Problem requirements
Rewrite the records below, substituting "desktop assistant" for every occurrence of "computer-use agent" and leaving all else unchanged.
[start]
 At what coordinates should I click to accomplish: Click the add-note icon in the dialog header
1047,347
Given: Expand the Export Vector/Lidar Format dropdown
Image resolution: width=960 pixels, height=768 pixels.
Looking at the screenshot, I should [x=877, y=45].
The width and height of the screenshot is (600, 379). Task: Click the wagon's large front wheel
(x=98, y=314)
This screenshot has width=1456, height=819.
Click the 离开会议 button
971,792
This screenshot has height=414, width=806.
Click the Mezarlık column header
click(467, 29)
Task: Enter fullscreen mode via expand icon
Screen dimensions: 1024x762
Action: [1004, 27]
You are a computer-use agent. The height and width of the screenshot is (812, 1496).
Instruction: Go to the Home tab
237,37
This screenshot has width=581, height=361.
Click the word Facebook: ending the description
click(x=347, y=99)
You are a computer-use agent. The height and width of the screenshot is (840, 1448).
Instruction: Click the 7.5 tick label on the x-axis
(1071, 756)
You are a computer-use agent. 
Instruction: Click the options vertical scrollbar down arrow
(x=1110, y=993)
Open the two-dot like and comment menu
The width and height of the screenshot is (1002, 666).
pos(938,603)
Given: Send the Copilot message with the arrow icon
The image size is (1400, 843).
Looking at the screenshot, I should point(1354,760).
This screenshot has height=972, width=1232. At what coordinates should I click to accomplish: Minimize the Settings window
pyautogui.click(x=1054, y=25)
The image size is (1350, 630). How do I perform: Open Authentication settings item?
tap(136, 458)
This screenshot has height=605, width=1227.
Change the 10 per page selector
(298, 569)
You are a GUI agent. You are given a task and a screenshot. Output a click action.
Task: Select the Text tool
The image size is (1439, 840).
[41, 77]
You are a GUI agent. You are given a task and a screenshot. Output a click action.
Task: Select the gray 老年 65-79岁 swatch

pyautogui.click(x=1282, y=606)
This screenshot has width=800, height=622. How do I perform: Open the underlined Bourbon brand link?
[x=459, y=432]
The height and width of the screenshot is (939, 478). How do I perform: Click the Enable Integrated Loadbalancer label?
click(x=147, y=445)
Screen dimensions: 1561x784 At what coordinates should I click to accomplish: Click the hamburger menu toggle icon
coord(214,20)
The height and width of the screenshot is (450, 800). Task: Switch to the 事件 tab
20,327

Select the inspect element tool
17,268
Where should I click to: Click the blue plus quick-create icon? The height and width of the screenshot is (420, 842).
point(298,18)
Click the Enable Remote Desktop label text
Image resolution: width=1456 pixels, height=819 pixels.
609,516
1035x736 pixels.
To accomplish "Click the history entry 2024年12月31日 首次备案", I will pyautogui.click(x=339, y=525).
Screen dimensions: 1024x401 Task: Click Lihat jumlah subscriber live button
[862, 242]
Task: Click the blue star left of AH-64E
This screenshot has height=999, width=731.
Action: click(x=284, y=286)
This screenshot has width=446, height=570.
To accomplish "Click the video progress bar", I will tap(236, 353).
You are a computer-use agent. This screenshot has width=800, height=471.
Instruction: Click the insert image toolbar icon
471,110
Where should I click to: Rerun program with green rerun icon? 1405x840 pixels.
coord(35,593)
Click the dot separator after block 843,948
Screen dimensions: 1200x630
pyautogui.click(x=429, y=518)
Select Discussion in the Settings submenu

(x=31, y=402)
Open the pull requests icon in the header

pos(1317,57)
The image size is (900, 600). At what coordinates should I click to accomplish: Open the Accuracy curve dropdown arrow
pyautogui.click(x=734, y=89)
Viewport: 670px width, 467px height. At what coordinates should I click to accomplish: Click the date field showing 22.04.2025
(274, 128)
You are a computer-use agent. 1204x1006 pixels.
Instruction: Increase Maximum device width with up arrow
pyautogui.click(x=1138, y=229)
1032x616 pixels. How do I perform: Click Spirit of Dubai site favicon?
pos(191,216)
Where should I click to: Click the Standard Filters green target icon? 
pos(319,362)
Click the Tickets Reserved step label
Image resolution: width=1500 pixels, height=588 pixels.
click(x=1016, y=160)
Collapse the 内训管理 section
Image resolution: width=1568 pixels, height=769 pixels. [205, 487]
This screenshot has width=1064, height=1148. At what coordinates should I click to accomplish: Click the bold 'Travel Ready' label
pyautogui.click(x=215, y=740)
[end]
The response
 At what coordinates should I click to accomplish: Click the add-note icon in the dialog header
1047,347
Given: Expand the Export Vector/Lidar Format dropdown
Image resolution: width=960 pixels, height=768 pixels.
Looking at the screenshot, I should [x=877, y=45].
The width and height of the screenshot is (600, 379). Task: Click the wagon's large front wheel
(x=98, y=314)
This screenshot has width=1456, height=819.
Click the 离开会议 button
971,792
This screenshot has height=414, width=806.
Click the Mezarlık column header
click(467, 29)
Task: Enter fullscreen mode via expand icon
Screen dimensions: 1024x762
Action: [1004, 27]
You are a desktop assistant. The height and width of the screenshot is (812, 1496).
Instruction: Go to the Home tab
237,37
This screenshot has width=581, height=361.
Click the word Facebook: ending the description
click(x=347, y=99)
You are a desktop assistant. The height and width of the screenshot is (840, 1448).
Instruction: Click the 7.5 tick label on the x-axis
(1071, 756)
You are a desktop assistant. 
Instruction: Click the options vertical scrollbar down arrow
(x=1110, y=993)
Open the two-dot like and comment menu
The width and height of the screenshot is (1002, 666).
pos(938,603)
Given: Send the Copilot message with the arrow icon
The image size is (1400, 843).
Looking at the screenshot, I should point(1354,760).
This screenshot has height=972, width=1232. At what coordinates should I click to accomplish: Minimize the Settings window
pyautogui.click(x=1054, y=25)
The image size is (1350, 630). How do I perform: Open Authentication settings item?
tap(136, 458)
This screenshot has height=605, width=1227.
Change the 10 per page selector
(298, 569)
You are a GUI agent. You are given a task and a screenshot. Output a click action.
Task: Select the Text tool
The image size is (1439, 840).
[41, 77]
You are a GUI agent. You are given a task and a screenshot. Output a click action.
Task: Select the gray 老年 65-79岁 swatch

pyautogui.click(x=1282, y=606)
This screenshot has width=800, height=622. How do I perform: Open the underlined Bourbon brand link?
[x=459, y=432]
The height and width of the screenshot is (939, 478). How do I perform: Click the Enable Integrated Loadbalancer label?
click(x=147, y=445)
Screen dimensions: 1561x784 At what coordinates should I click to accomplish: Click the hamburger menu toggle icon
coord(214,20)
The height and width of the screenshot is (450, 800). Task: Switch to the 事件 tab
20,327

Select the inspect element tool
17,268
Where should I click to: Click the blue plus quick-create icon? The height and width of the screenshot is (420, 842).
point(298,18)
Click the Enable Remote Desktop label text
Image resolution: width=1456 pixels, height=819 pixels.
609,516
1035x736 pixels.
To accomplish "Click the history entry 2024年12月31日 首次备案", I will pyautogui.click(x=339, y=525).
Screen dimensions: 1024x401 Task: Click Lihat jumlah subscriber live button
[862, 242]
Task: Click the blue star left of AH-64E
This screenshot has height=999, width=731.
Action: click(x=284, y=286)
This screenshot has width=446, height=570.
To accomplish "Click the video progress bar", I will tap(236, 353).
You are a desktop assistant. This screenshot has width=800, height=471.
Instruction: Click the insert image toolbar icon
471,110
Where should I click to: Rerun program with green rerun icon? 1405x840 pixels.
coord(35,593)
Click the dot separator after block 843,948
Screen dimensions: 1200x630
pyautogui.click(x=429, y=518)
Select Discussion in the Settings submenu

(x=31, y=402)
Open the pull requests icon in the header

pos(1317,57)
The image size is (900, 600). At what coordinates should I click to accomplish: Open the Accuracy curve dropdown arrow
pyautogui.click(x=734, y=89)
Viewport: 670px width, 467px height. At what coordinates should I click to accomplish: Click the date field showing 22.04.2025
(274, 128)
You are a desktop assistant. 1204x1006 pixels.
Instruction: Increase Maximum device width with up arrow
pyautogui.click(x=1138, y=229)
1032x616 pixels. How do I perform: Click Spirit of Dubai site favicon?
pos(191,216)
Where should I click to: Click the Standard Filters green target icon? 
pos(319,362)
Click the Tickets Reserved step label
Image resolution: width=1500 pixels, height=588 pixels.
click(x=1016, y=160)
Collapse the 内训管理 section
Image resolution: width=1568 pixels, height=769 pixels. [205, 487]
This screenshot has width=1064, height=1148. At what coordinates should I click to accomplish: Click the bold 'Travel Ready' label
pyautogui.click(x=215, y=740)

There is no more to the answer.